Choisir le principe de contextualisation dans ce travail de recherche implique par conséquent de :

- tenir compte des spécificités historico-sociales à travers les apports des cadres historique et sociolinguistique dressés au chapitre 4 et 5.

- réfléchir à une posture de recherche pour éviter l’ethnocentrisme scientifique, un axe de réflexion développé dans ce chapitre (cf. Infra. : 100 et sq).

- prendre en considération la prédominance de la démarche descendante dans un contexte bénéficiaire de l’aide au développement et de potentielles transpositions didactiques décontextualisées.

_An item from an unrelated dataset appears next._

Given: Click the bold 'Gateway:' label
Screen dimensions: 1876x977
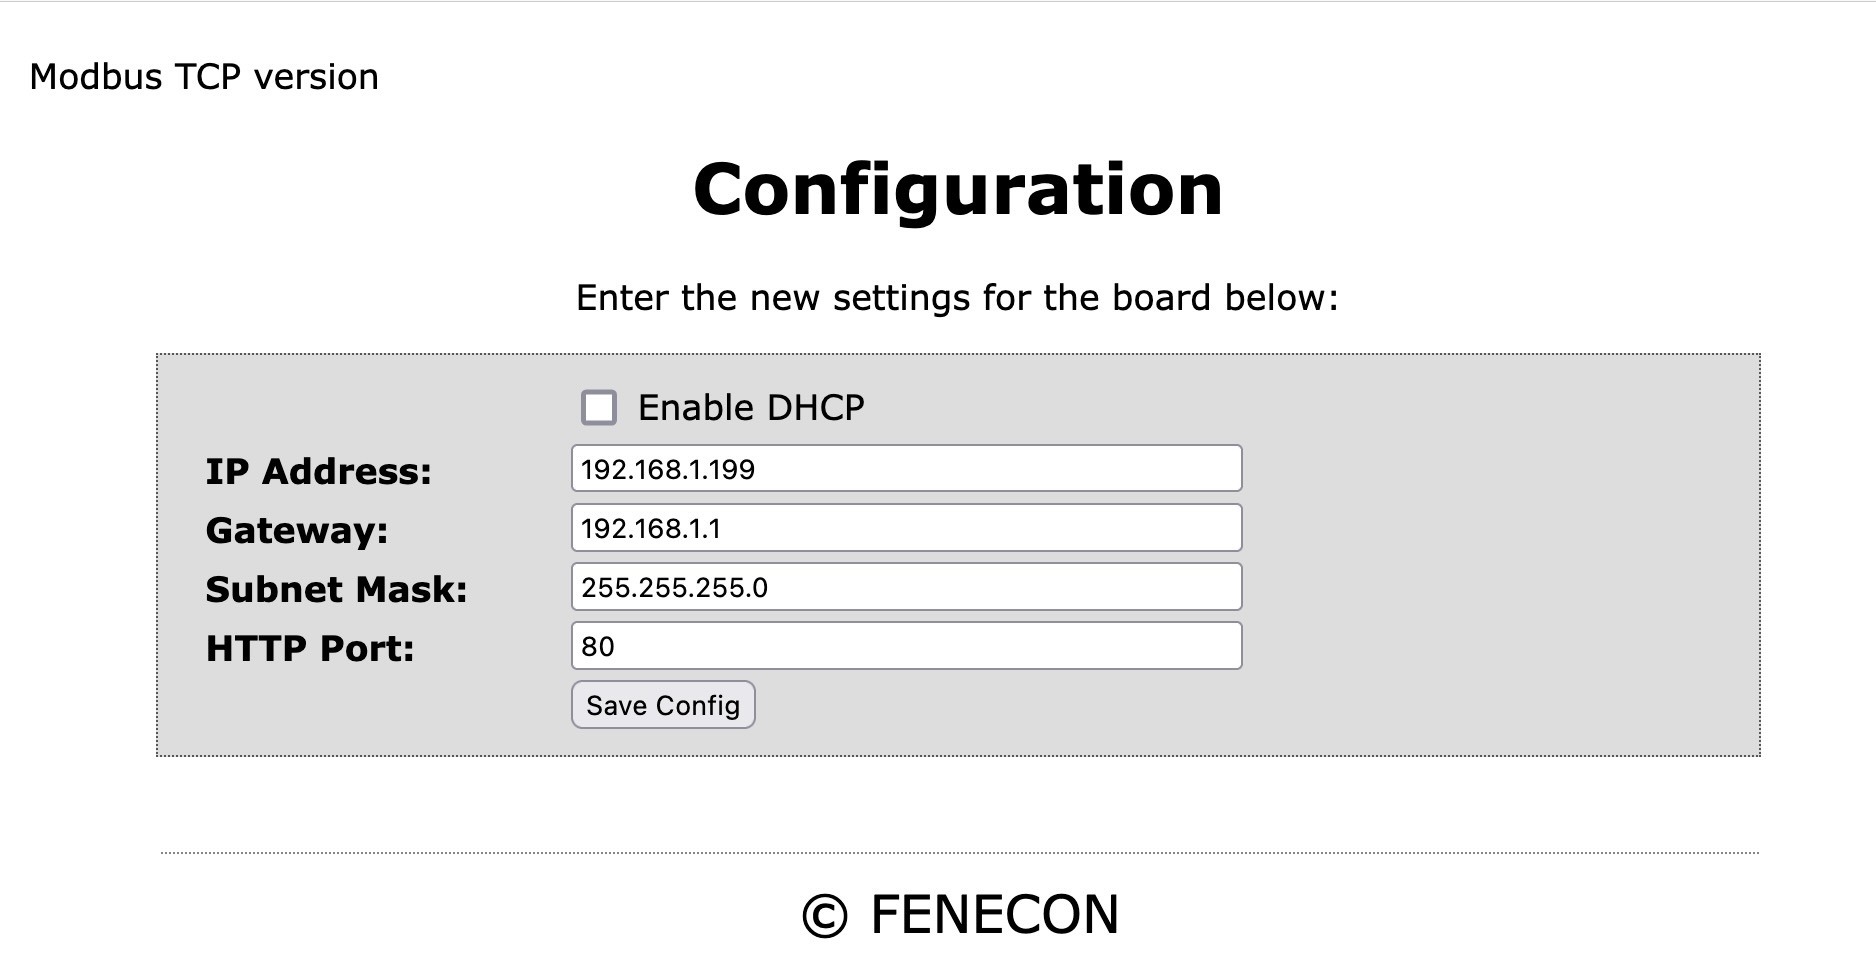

- mettre à profit les analyses sur les relations centre-périphérie, local-global et langue-culture. (cf. Infra. : 80 ; 97 ; 104).

60 Notons néanmoins qu’en Afrique francophone notamment, les initiatives allant dans le sens d’une rétroaction du terrain sont de plus en plus fréquentes. Plus largement, c’est l’absence de prise en compte des représentations et attitudes et donc l’effacement des sujets à la base des pyramides éducatives qui sont dominants.